He didn’t talk specifically about the chip, and there are no additional details on Samsung’s RISC-V CPU.
The CPU could be a low-performance RISC-V processor in Samsung’s memory-based chip to run specific tasks defined by software kit functions.
RISC-V isn’t yet at a stage where it can reliably function as a high-performance CPU. It doesn’t offer the performance of a CPU based on Intel’s x86 architecture or ARM, and it has poor software support.
RISC-V CPUs are built on an open-standard instruction set, which is free to license. Nvidia, Apple, and many chip providers are already putting RISC-V microcontrollers in their chips powered by ARM CPUs. Intel’s NIOS FPGA also has a RISC-V CPU.
Europe, China, and Russia are also building sovereign chips based on RISC-V CPUs. These countries prefer not to be locked into proprietary designs from Intel, AMD, or ARM. Semiconductors are weaponized as a geopolitical tool to dictate trade terms between countries.
Samsung uses an open-source toolkit promoted by the UXL Foundation for AI applications to run on its in-memory AI accelerator. It also supports OpenMP and OpenACC, which provide a hook to latch onto Nvidia’s GPUs.
Andrew Richards, CEO of Codeplay, which is owned by Intel, said during the ISC session that the UXL Foundation software kit provides a base for hardware companies to innovate new hardware.
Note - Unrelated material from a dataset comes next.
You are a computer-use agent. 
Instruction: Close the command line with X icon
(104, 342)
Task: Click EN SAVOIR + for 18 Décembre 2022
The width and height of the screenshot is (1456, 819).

Richards said a tool called SYCL—which is at the heart of UXL Foundation’s software toolkit—provides a ready-made framework into which new hardware can be plugged in.
Users can use SYCL to move AI applications from Nvidia’s GPUs to other AI processors.
Samsung’s Bongjun said bringing SYCL to near- and in-memory processing use cases was challenging.
Samsung abstracted its underlying low-level SDK to the OneAPI-based software stack. OneAPI is Intel’s parallel processing framework for AI and HPC, which includes SYCLomatic, a SYCL tool.
“It was quite easy because we decided to design the processing in-memory, near-memory API as aligned with the SQL group functions. I can say that it was a little bit complex regarding the implementation,” Bongjun said.
Richards responded: “When we designed SYCL, we weren’t thinking about processing in memory. You’ve extended SYCL with some of the special features of your processor in memory.”